Show Notes

149 - A Zoom RCE, VMware Auth Bypass, and GitLab Stored XSS

This is a cool trick, using a UTF-8 parser differential between the client XML parsing library (Gloox) and the server side (fast_xml), to smuggling in characters that would end an XML tag prematurely and smuggle in new XML content.

The core issue comes down to how the \xEB character was treated. In UTF-8 this character represents the start of a three byte sequence (I assume you can probably do the same attack with the markers for longer sequences too). The client would kinda just ignore the UTF-8 aspect of this, its just another byte that gets reflected in the tag name. So it would scan the characters after a < looking for > byte. The server however had a better understanding of UTF-8, it would see the \xEB and would skip over the next few bytes knowing that it belonged to that character sequence. So the client side would stop the tag when it sees > even if its immediately after the \xEB and the server would see it as part of the tag name (enough those its technically an invalid UTF-8 sequence, the server was somewhat permissive)

So with this desync and the ability to smuggle in tags in the attack would inject a <? xml ?> tag which would restart the entire XML context allowing any of the special server commands to be sent. Including one that would cause the client to disconnect from the server and reconnect to an attacker defined server. From there an update could be issued for code execution on the client.

Honestly, this is a bit of a crazy issue to see, during Login, if the LocalPasswordAuthAdapter gets used, it will attempt to validate the login credentials with whatever host is in the Host header, an attacker can often control this header completely. And so by pointing the header to a domain the attacker controls they can setup a server that will respond with an HTTP 200 to the authentication request allowing the attacker to login.

At its core, a simple issue with path normalization between a reverse proxy and the end server, one treated ..%2f as a traversal and the other did not. This was used by the author to access internal NGINX Plus endpoints and was able to take advantage of it and was able to add his own server to the upstream list. So victims would be proxies to an attacker-controlled server. Cool way to escalate the issue that I’ve not seen before.

It seems that the syntax highlighting filter will read the data-sourcepos attribute rather permissively including newlines and angle brackets. This value gets reflected back out into the page where the browser will end up interpreting as HTML some of the text the backend throught was in the attribute.

This did provide a pretty straight-forward XSS, just including a <script> which would work on self-hosted GitLab instances without a CSP set. GitLab.com did have a stronger CSP though which had to be bypassed.

First Bypass was by injecting a <base> tag. This tag tells the browser the base location to load relative resources from. You can trick the page into loading scripts after the tag from an attacker controlled domain. As these scripts would have been added legitimately they would also have the nonce necessary for CSP to allow them.
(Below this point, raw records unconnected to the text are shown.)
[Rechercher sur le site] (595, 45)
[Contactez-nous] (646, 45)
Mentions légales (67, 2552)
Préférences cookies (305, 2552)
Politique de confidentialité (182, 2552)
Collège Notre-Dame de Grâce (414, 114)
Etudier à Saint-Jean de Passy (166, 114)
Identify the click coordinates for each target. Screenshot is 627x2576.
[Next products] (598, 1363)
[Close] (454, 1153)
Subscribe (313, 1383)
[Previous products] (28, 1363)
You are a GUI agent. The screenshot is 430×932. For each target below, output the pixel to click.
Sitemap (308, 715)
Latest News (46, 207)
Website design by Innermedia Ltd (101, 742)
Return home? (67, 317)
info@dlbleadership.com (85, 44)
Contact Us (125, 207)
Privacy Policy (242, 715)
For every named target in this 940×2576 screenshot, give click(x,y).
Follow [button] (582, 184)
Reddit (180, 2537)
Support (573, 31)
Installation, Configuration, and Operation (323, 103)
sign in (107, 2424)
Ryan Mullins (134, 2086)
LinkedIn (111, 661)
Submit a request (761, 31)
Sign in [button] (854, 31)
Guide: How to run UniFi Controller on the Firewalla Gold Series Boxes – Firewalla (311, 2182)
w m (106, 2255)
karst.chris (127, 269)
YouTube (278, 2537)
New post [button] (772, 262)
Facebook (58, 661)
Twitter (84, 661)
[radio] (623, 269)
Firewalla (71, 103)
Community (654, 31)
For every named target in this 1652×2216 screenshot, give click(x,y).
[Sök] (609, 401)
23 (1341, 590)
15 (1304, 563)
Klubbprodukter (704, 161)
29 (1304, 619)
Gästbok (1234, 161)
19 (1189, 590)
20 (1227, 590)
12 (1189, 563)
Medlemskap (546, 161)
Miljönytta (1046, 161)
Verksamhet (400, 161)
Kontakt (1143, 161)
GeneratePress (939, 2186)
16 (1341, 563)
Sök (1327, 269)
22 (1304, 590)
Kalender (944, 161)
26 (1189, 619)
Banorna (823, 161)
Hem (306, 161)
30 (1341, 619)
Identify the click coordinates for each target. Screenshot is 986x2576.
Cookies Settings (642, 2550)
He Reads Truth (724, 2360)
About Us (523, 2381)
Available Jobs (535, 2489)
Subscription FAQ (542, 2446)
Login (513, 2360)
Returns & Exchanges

He also provided a second bypass using a gadget out of main.js for displaying GlFieldErrors on every form. By crafting a form with a mlaicious <input> and title attribute the title would be reflected into the generated error element’s body. Which would then inject a new tag, this one providing attribute for rails-ujs (data-remote=true data-method=get data-type=script href=...) to pickup, and load a remote script.

The gist of this attack is using a hidden electromagnetic interference generate to inject fake touch points into a touch screen without actually physically touch the device, and through other materials (a table). Its an interesting attack, though the exact mechanisms of it are beyond me.

There are a handful of limitations I’ll call out though. All of the testing happened within a range of 0 to 15mm, so still very close to the device. The device itself would emit an audible coil buzz (42db at 20cm above table) that was related to be about as loud as a refrigerator’s hum. There is also the alignment issue which I don’t believe this study dealt with at all. It could inject specific touches and gestures but required the phone be positioned relative to the device. In a real world scenario perfect place might might be rather challenging.

However none of these seem like impossible problems to solve with further research, and as a proof of concept its a fun attack.